2nd Edition #2

idg10 · 2023-06-08T16:45:52Z

No description provided.

Moved some stuff into placeholders in later chapters.

content/06_Transformation.md

HowardvanRooijen · 2023-06-20T17:57:58Z

content/07_Aggregation.md


-Data is not always valuable is its raw form. Sometimes we need to consolidate, collate, combine or condense the mountains of data we receive into more consumable bite sized chunks. Consider fast moving data from domains like instrumentation, finance, signal processing and operational intelligence. This kind of data can change at a rate of over ten values per second. Can a person actually consume this? Perhaps for human consumption, aggregate values like averages, minimums and maximums can be of more use.
+Data is not always tractable is its raw form. Sometimes we need to consolidate, collate, combine or condense the mountains of data we receive. This might just be a case of reducing the volume of data to a manageable level. For example, consider fast moving data from domains like instrumentation, finance, signal processing and operational intelligence. This kind of data can change at a rate of over ten values per second for individual sources, and much higher rates if we're observing multiple sources. Can a person actually consume this? For human consumption, aggregate values like averages, minimums and maximums can be of more use.
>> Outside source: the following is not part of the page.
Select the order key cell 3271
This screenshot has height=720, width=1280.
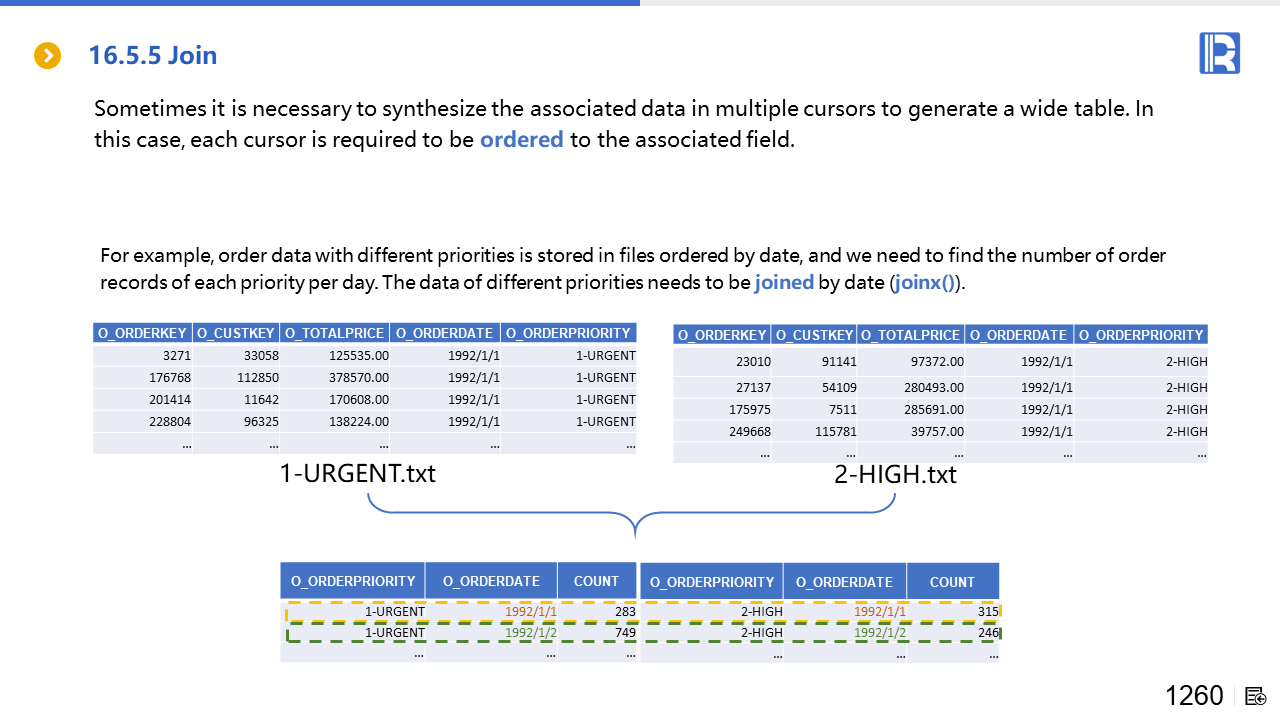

Feels like you're talking about the 5 Vs: velocity, volume, value, variety and veracity

I believe I'm talking about two, of them. Or possibly three, because two of the Vs might actually be the same thing in Rx.
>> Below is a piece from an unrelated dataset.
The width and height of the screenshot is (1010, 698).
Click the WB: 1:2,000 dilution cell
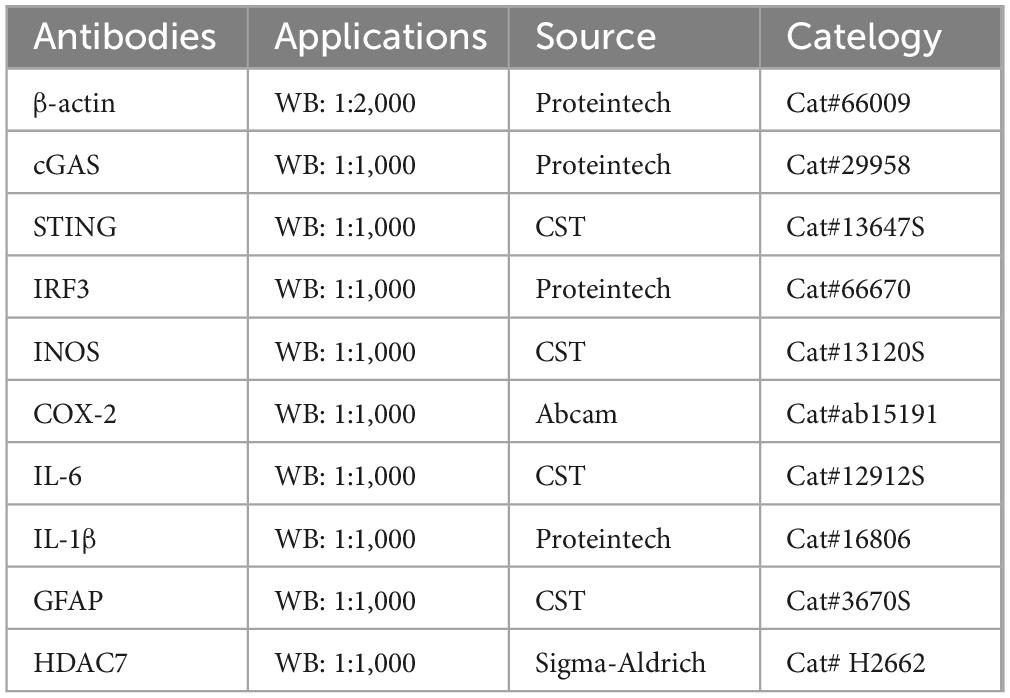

I'm not sure there's a distinction between volume and velocity in an event-driven world. With data at rest, Velocity is really just the rate at which Volume changes. But what's Volume in Rx? Streaming event processing is inherently not about storing data. So you could argue that volume is in fact a concept completely outside of Rx's world view. I wouldn't go that far, not least because I used the word "volume" in this excerpt, but in the context of the 5 Vs, the thing I'm calling "volume" in Rx is what that nomenclature calls "velocity".

I'm also talking about value (and I use that word in the paragraph after this one).

But as for the remaining two, I don't see it.

Veracity: I tend to think of that as being concerned with data cleansing (or at least the need for it). I don't think aggregation is particularly applicable to that (any more or less than any other Rx capability).

Variety: nothing in this chapter is especially well-suited to managing variety (any more or less than anything else in Rx). In practice, you'd likely use a combination of the Transformation and Combining Sequences operators to manage variety.

In my "headcanon" Volume in Rx is about the volume of incoming data. Possibly woven into "signal to noise" the volume either being the noise, and Rx is allows you to perform Signals Intelligence. The ability to ingest and process huge volumes of raw data, rather than say, and analytical or ever observability perspective, which is about aggregating / (map) reducing to make everything human understandable. Whereas Rx we want to process the data at a machine readable fidelity (i.e. think about broadband telemetry processing).

Volume in Rx is about the volume of incoming data

Well nobody can argue with that. Volume is definitely all about the volume.

But it still doesn't clarify which of the two meanings you have in mind for "volume".

Consider this:

1,000 messages per second for 1,000 seconds

100,000 messages per second for 10 seconds

That 1 million messages either way, right?

In the classic 5 Vs, the volume (1 million messages) is the same in both cases. But the velocity is different.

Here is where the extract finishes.